Les MoonvesLatest News and Opinion
Posted Saturday 10/13/18 at 3:11AM EDT
TV has built a world where white males are the protagonists of the story, from CBS crime procedurals to antihero dramas
The fall of Les Moonves and the recent premiere of Lifetime's You -- which attempts to subvert the white male viewpoint -- have helped to hammer home the point that a lot of television has been told from the white male point of view. "Straight white men in America are taught that they are the protagonist of the story from birth. Their number includes me — I’ve always intuitively understood myself as the protagonist too," says Todd VanDerWerff. "And this mindset has only become more ingrained in the past 20 years. Under Moonves, CBS became America’s most powerful network, but also went from broadcasting shows like Murphy Brown and Designing Women to mostly being a place where women were corpses, whose murders were solved largely by steely, determined men, with occasional help from quippy female sidekicks." VanDerWerff adds that "over the past 20 years, no network has had a worse record of telling stories centered on characters who aren’t straight white men than CBS, a trend the network has only finally broken this fall. What does it say about a culture when by far its most popular television network is dominated by shows where women serve primarily as support systems, quirky comic relief, and victims?" Antihero shows like Mad Men, The Sopranos, Breaking Bad and The Shield have also helped fuel the narrative that white males can take whatever they want. "The best antihero dramas of the early 2000s, like the best great films of the ’70s, were cautionary tales, deeply moral stories about how, in some ways, the men at the center of them stood in for an America — or at least a white male America — that couldn’t stop gobbling up everything it saw," says VanDerWerff. "The shows suggested, always, that even if their protagonists didn’t get their comeuppance onscreen, it was coming, unless they could change their ways.

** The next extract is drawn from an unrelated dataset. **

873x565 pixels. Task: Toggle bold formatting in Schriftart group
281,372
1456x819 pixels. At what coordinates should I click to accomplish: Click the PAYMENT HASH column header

Only a handful of those protagonists, most notably Mad Men’s Don Draper, eventually came close to doing so. But even now, these shows leave open the question of just how we’re supposed to grapple with the idea that many viewers will always see them as instruction manuals, or as validation of dangerous ideals. What are the takeaways for an audience that doesn’t want to dig into the moral and ethical nuance of The Sopranos and just wants to see Tony whack more enemies, or that believes Skyler White is the true villain of Breaking Bad?"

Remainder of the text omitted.